Y Reuben, con la cara escondida detrás de su poblado y oscuro flequillo, respondió con aire despreocupado:
—Bueno, los muertos son pobres.
Saul, sentado a un extremo de la mesa de la cocina, me miró fijamente a través de las gafas y dijo:
—Tú ya sabes que tu padre no quería a tu madre.
Veinticinco años después todavía me moría de ganas de demostrarle que estaba equivocado.
Pasó el momento, terminé el fregoteo y aprovisioné el frigorífico. En su desolada blancura, las pocas cosas que había dentro denunciaban penuria y soledad. Después, avanzada la tarde, Saul se sentaría conmigo en el frío salón y soltaría tenues pedos a causa de la rica dieta a la que lo había sometido; juntos, iríamos volviendo las negras hojas de un álbum familiar adornado con una chapa de cobre que representaba el Muro de las Lamentaciones: crispados grupos de estudio con profusión de cuellos almidonados y chalecos abotonados; retratos sepia de nuestra rama lituana, perdida e innominada. Fotografías de boda, regimientos de primos. Mi tío Cobby y su esposa Fania; mi tía Miriam y su marido Dov. Nuestra llegada al muelle de Haifa: mi madre con un deslumbrante traje playero blanco, mi padre ataviado más ceremoniosamente, tocado con sombrero de fieltro.

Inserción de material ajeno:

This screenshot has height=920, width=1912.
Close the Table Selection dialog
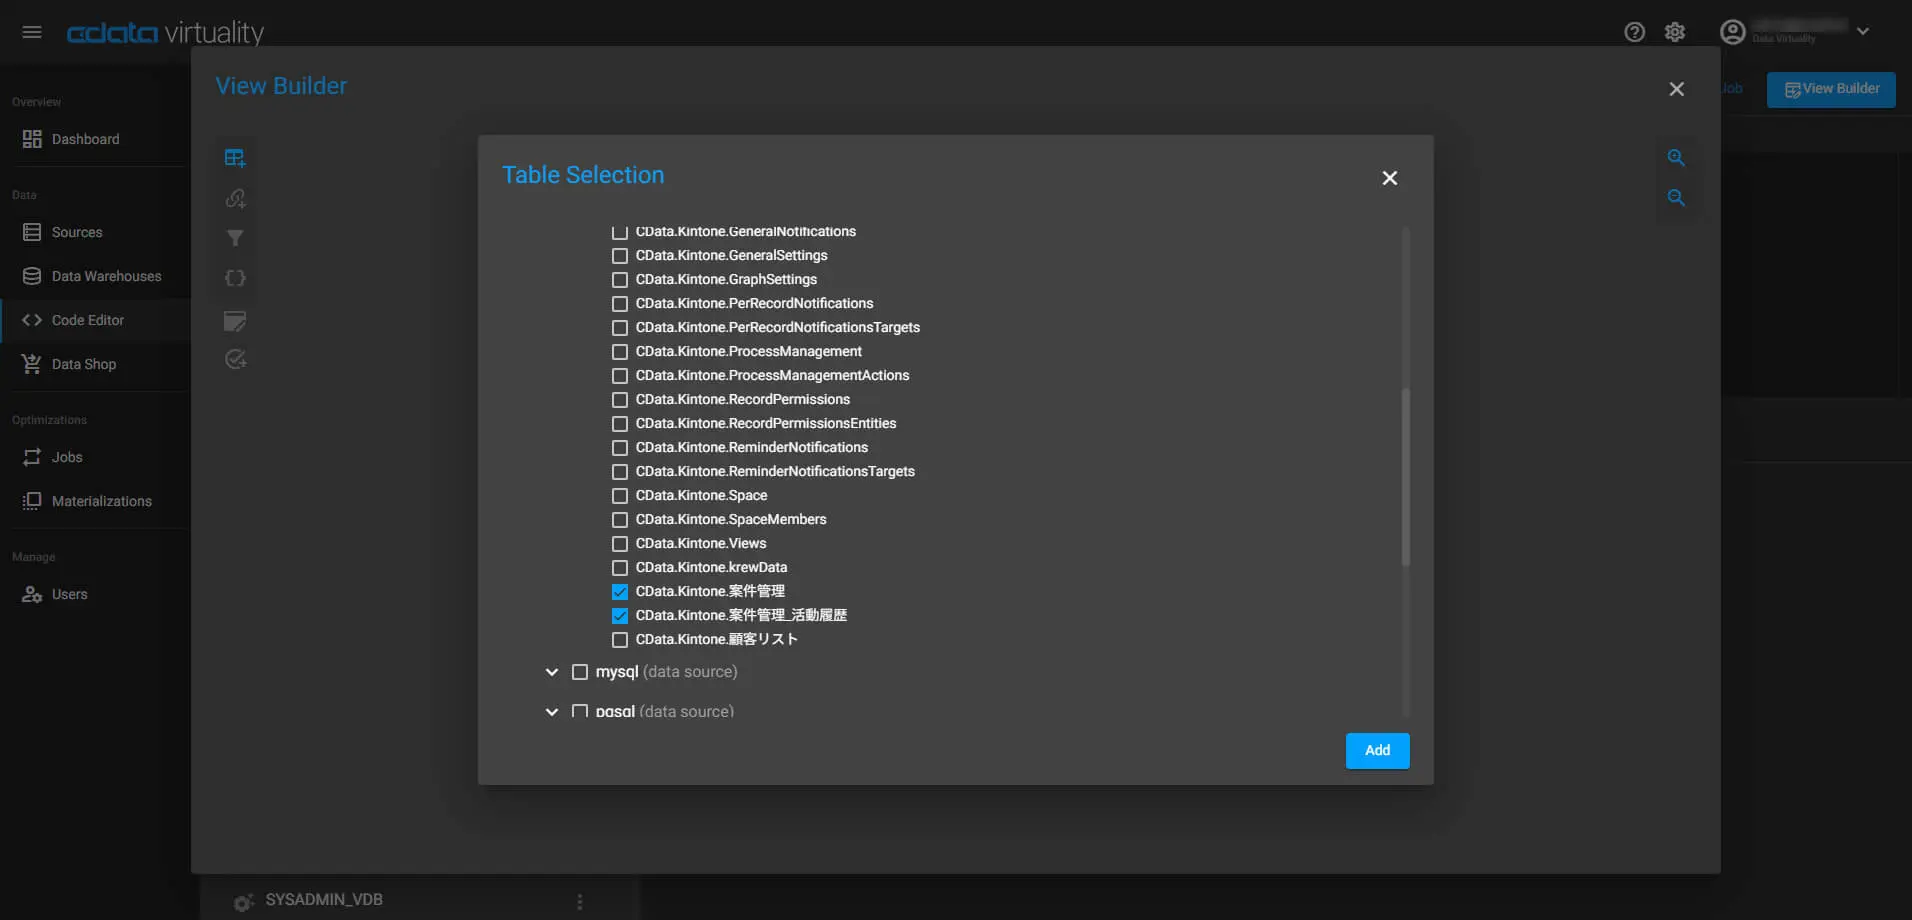[x=1389, y=178]
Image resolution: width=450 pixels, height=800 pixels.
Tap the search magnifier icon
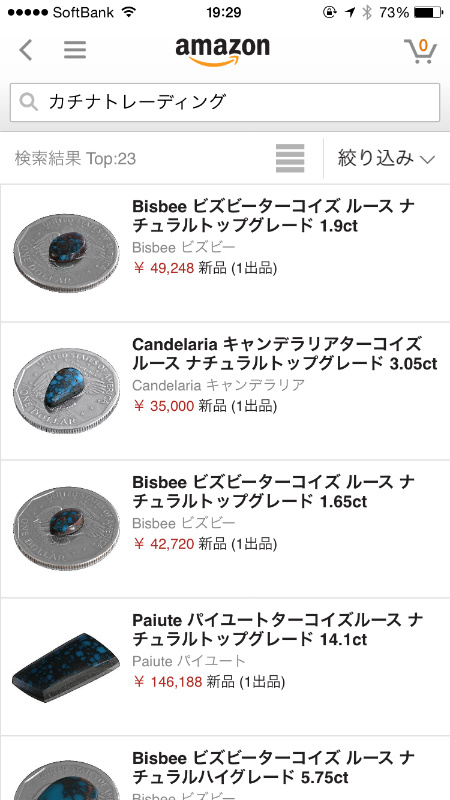29,102
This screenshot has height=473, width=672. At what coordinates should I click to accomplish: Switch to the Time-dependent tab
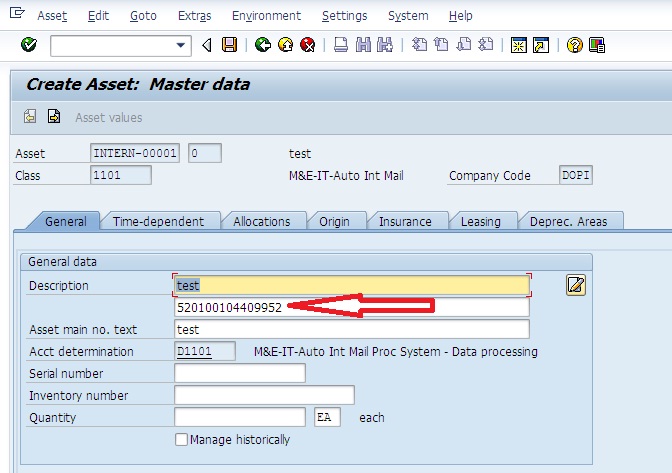coord(158,221)
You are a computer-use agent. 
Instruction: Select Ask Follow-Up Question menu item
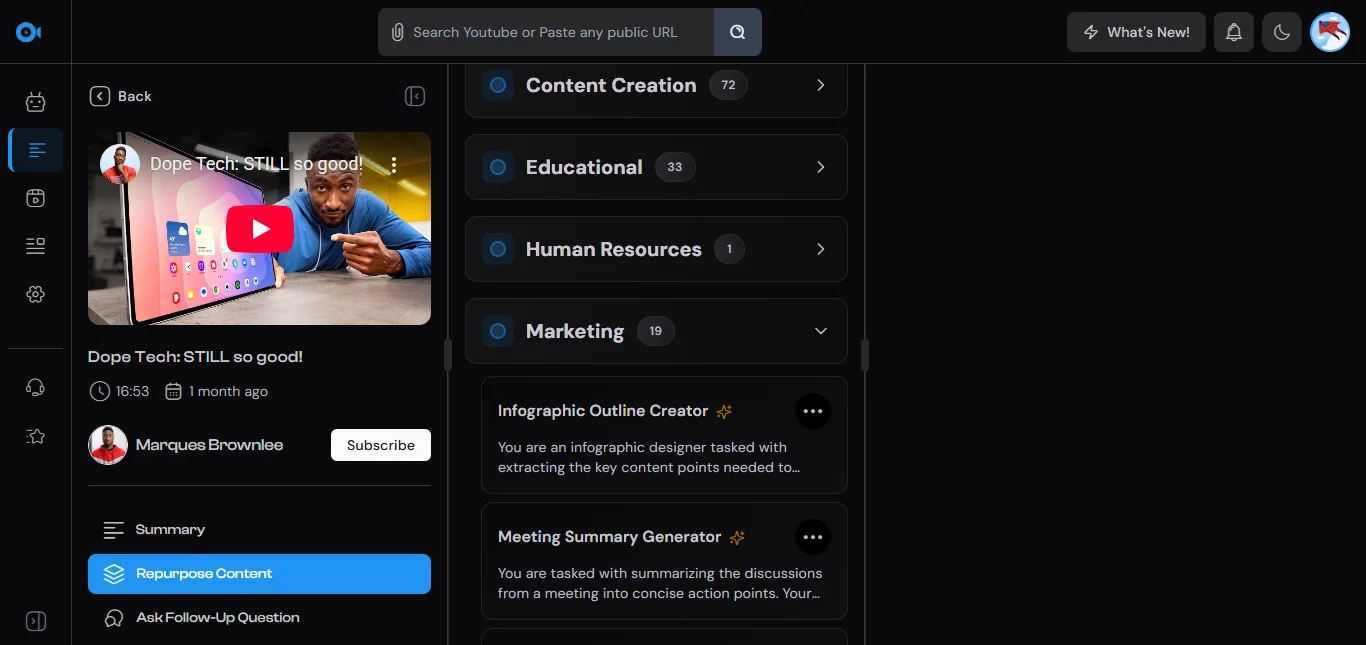[217, 618]
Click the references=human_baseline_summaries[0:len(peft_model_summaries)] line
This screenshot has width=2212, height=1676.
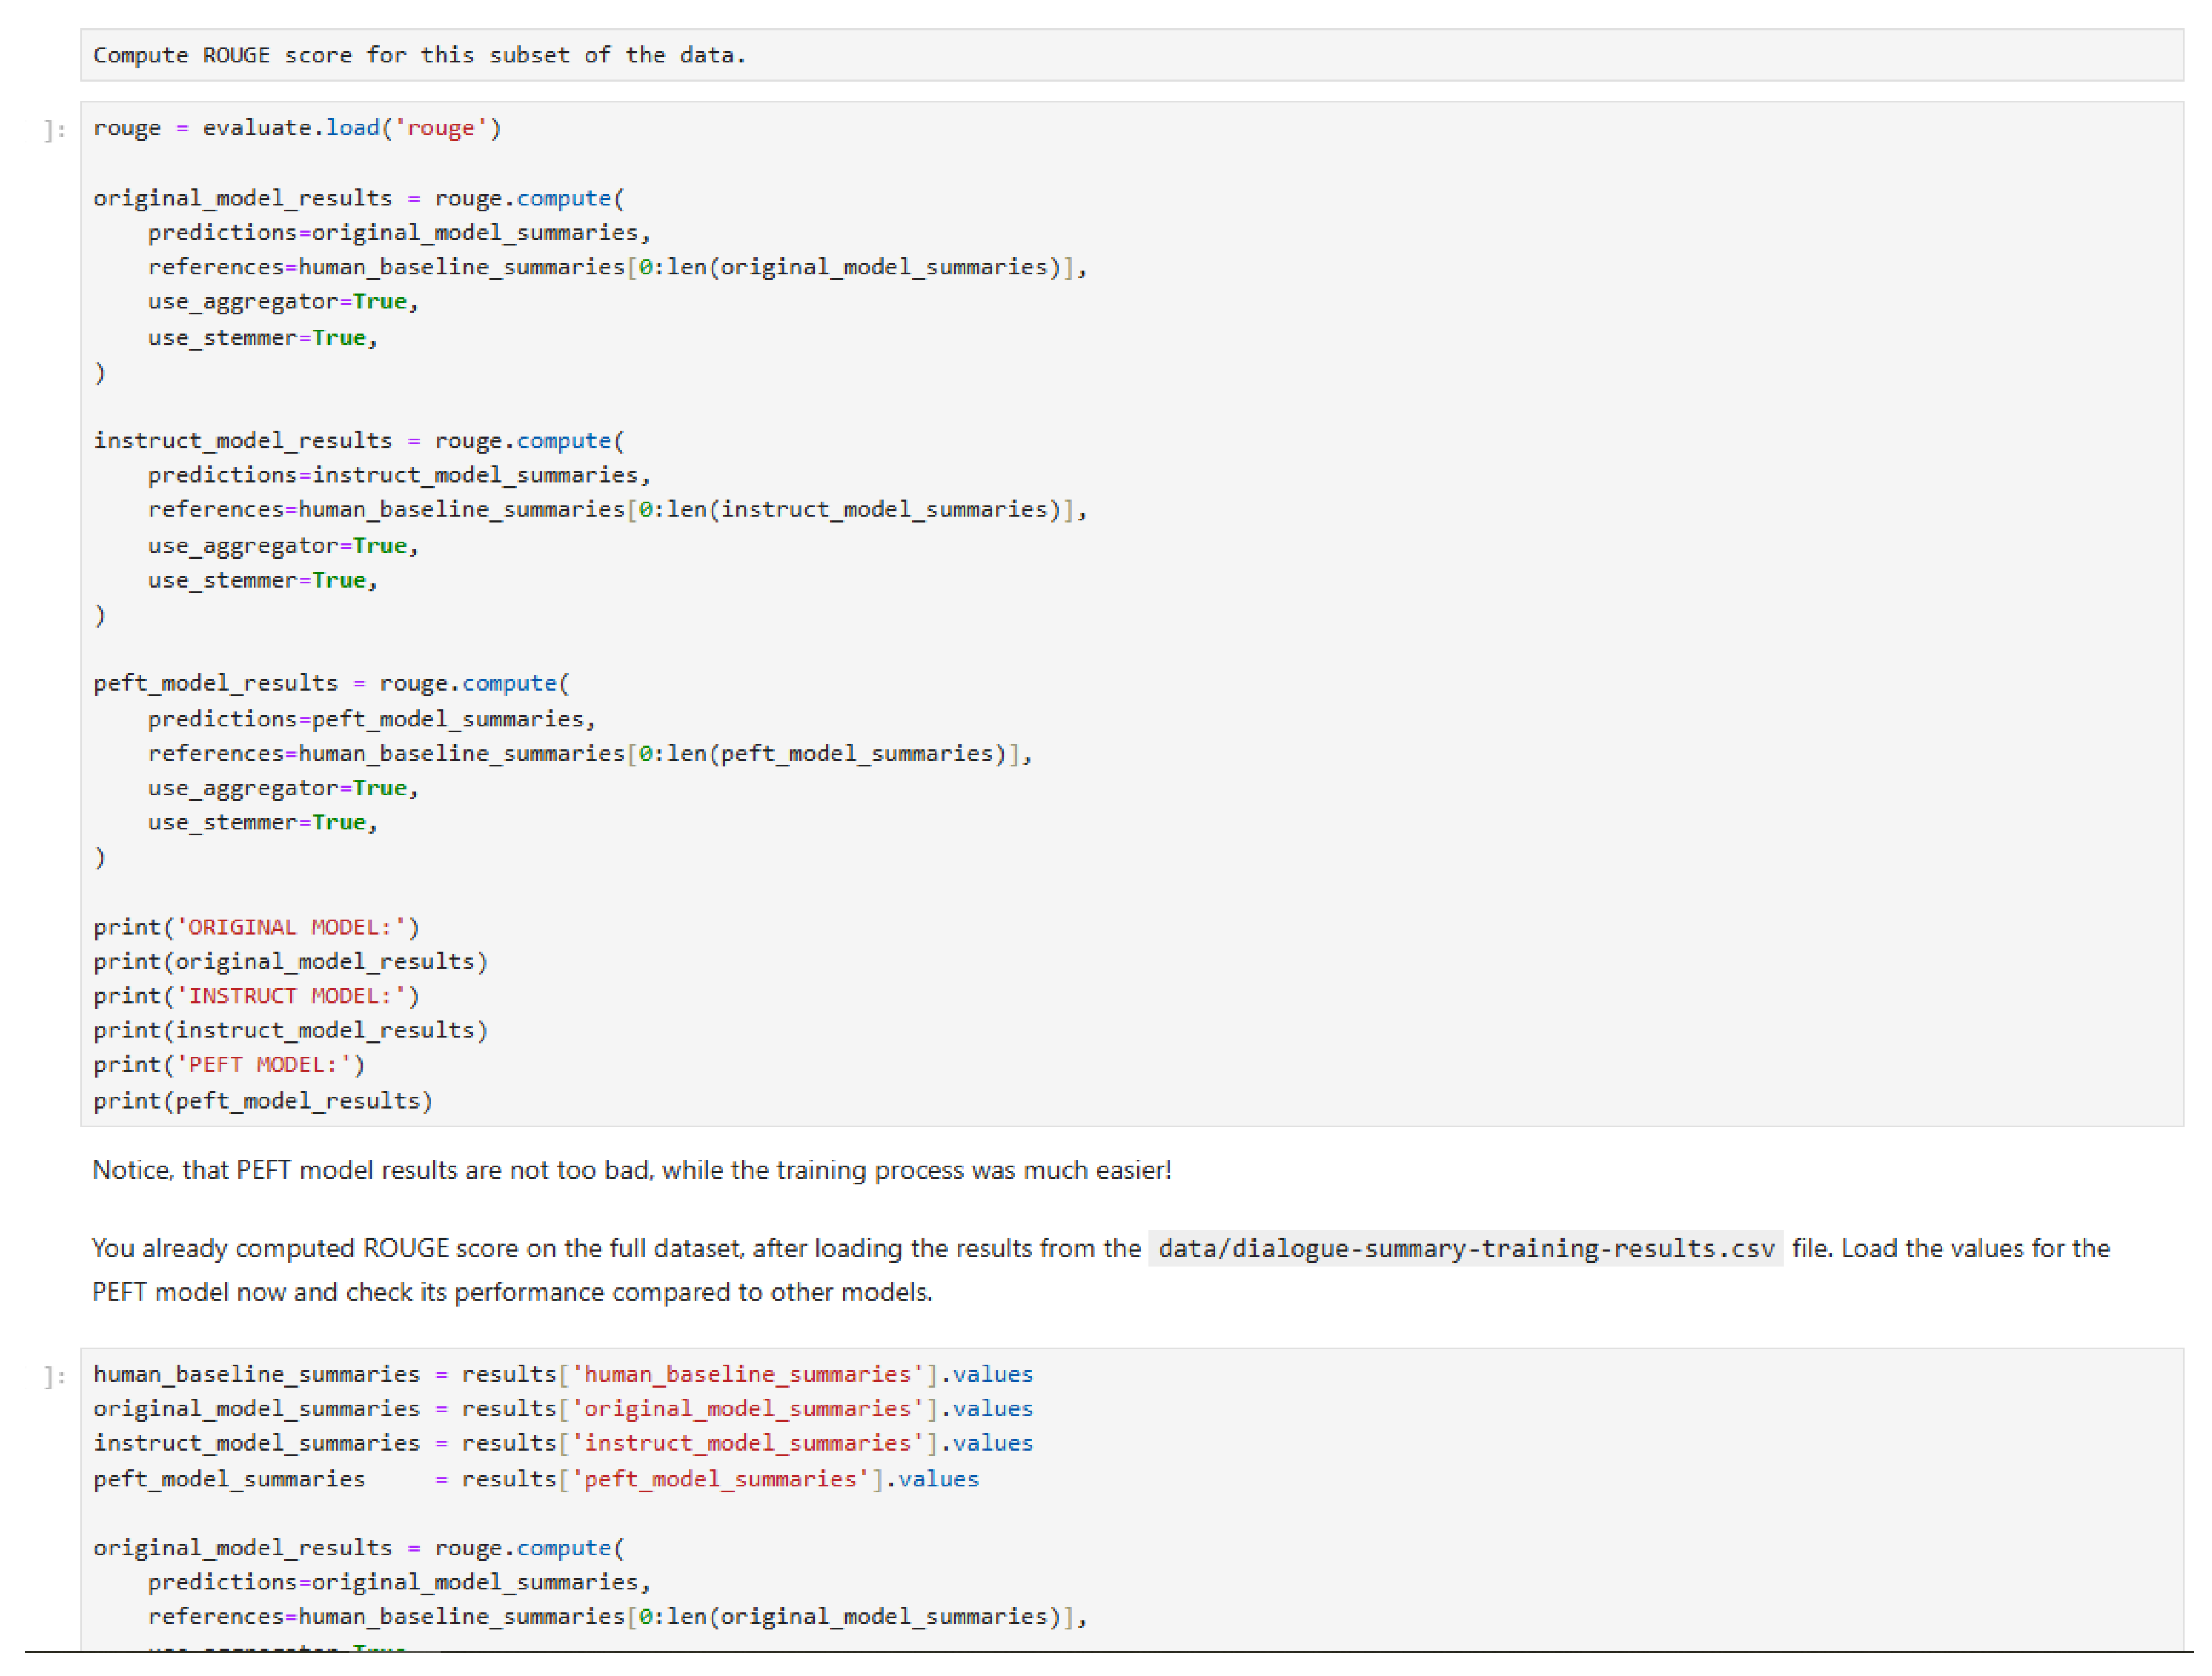tap(589, 753)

Acoplada entre los dos, la foto de una muchacha de ojos y cabellos oscuros, vestida con la ropa de lana y los botones propios de los años treinta. Una fotografía introducida que discordaba del conjunto. Ni tía ni prima, tampoco una de esas novias que aparecían después con el austero vestido de desposada de los tiempos de guerra al lado de un novio de expresión adusta. Anómala e interesante, me pregunté quién era.
—¿Quién es? —pregunté a mi tío.
Y él me respondió con la mayor naturalidad:
—Es Hannah. ¿No la reconoces? La amiga de tu padre.